Now a man or a wif who was on the ball and applied themselves might rise above the rest of the serfs and come to own their own home, outright or through a long-term tenancy agreement.
Those that live around Scots or Scots-Irish people know they say “house” more like “who-ss” which makes sense when you realize the “hus” of “husband” means exactly “house.” Such a man would be known as house-bonded or a husband. A housewife is merely the female equivalent.
Along the same lines, “mister” and “mistress” were once considered the entry-level titles of the aristocracy, which survives in rump in the US Navy where all officers below the ship’s captain are addressed as “Mister” according to the rules of etiquette as were known to the British Royal Navy when this convention was formed. An officer, you see, really was a gentleman i.e., an aristocrat.
So Mister and Mistress John Smith, man and wife, were in fact well-born freeholders of some kind or another, almost certainly related by blood to the local poobahs.
Sadly, feminism, as most of the isms, is a product of the low born and its proponents remain ignorant of their own political history even as they work diligently to debase themselves to the status of peasant-serf.
“Housewife” was a term of distinction. Now the definition is “social parasite.”
Kimberly is doing a lovely thing in promoting breastfeeding and the use of the work housewife, all with the Blessed Mother looking over her shoulder. Nice to see this kind of courage from a young mother at a time when there’s so much out there to kill one’s hope.
Sibyl wrote: ‘Housewives in Western culture, going back to the early Middle Ages,…..had a higher status than most women. Many people belonged to one household but the housewife kept the keys, set the rules for the house, directed the servants, made decisions about everything that we do today. In addition, she was often an active producer — weaving, sewing, doctoring, midwifing, food production, preservation and storage, etc. — all these were part of a housewife’s role in the family.”
Reminds me of the character of Kristin Lavransdatter in the book of the same name.
Thank you for posting my YouTube video, Laura. It’s gotten many views since you posted it yesterday. I have been asked to make more videos that explain how I have incorporated the Seven Standards into my daily life, and my husband has agreed to make one about how my choice to use Ecological Breastfeeding has benefited him. Hopefully we’ll get to making them sooner than later.
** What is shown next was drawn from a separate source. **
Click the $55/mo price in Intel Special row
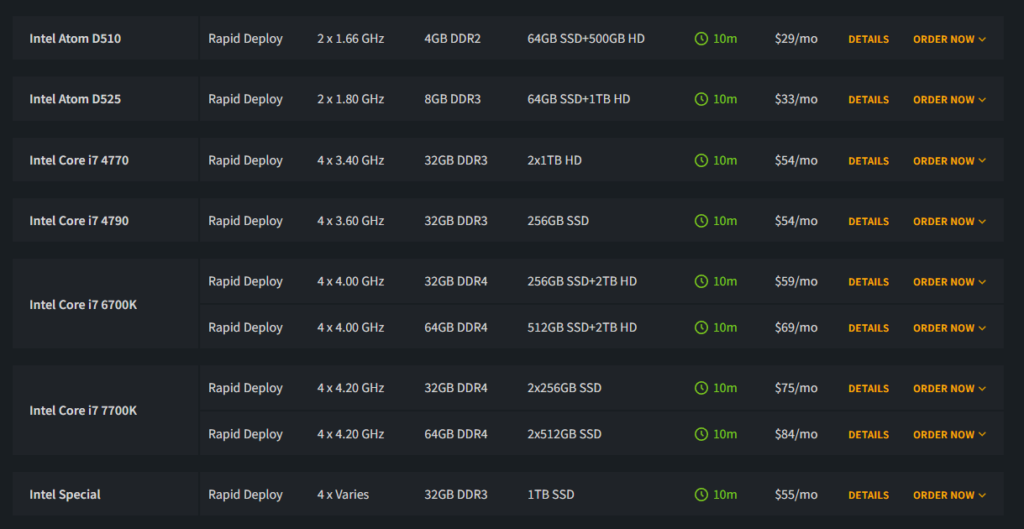This screenshot has height=529, width=1024. point(795,495)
I found the commentary on the word “housewife” quite fascinating. A dear mentor of mine suggested that I might use the word “homemaker” instead. While this word does not seem as silly to me as the phrase “stay-at-home-mom,” it still doesn’t have that ring to it that I like. I feel inspired by the word housewife, and even protected by it. Today it is, as you said, Laura, considered socially parasitical to make the distinct claim that you work… dare I say it… for your own beloved husband. I hope that nonsensical way of thinking will melt away like filthy snow in a blazing sun. I am honored to have the duty of caring for my husband and his children, and keeping his house. I feel that my role is very much above the role of a working woman, and it isn’t because I am arrogant. It’s because the truth is felt, as only the truth can be. My husband and sons know that I am valuable, and since feeling valuable seems to be at the heart of most women’s actions, I feel I have found the “short-cut,” straight to their hearts, by being the heart of their home.
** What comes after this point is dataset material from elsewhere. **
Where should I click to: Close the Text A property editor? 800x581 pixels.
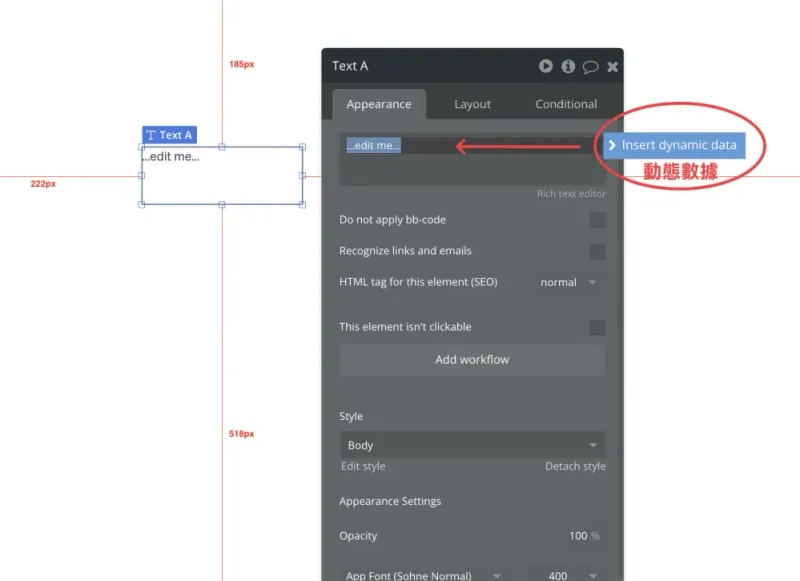(612, 67)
Kimberly wrote: “It’s because the truth is felt, as only the truth can be. My husband and sons know that I am valuable, and since feeling valuable seems to be at the heart of most women’s actions, I feel I have found the “short-cut,” straight to their hearts, by being the heart of their home.”
There is also peace in the truth, a peace that can be sensed in the above statement, a serene happiness. I have always felt there is a marked lack of peace, a sort of restlessness and insatiability, in the heart of the modern feminist; always striving, never satisified no matter what progress has been made. No truth, no peace.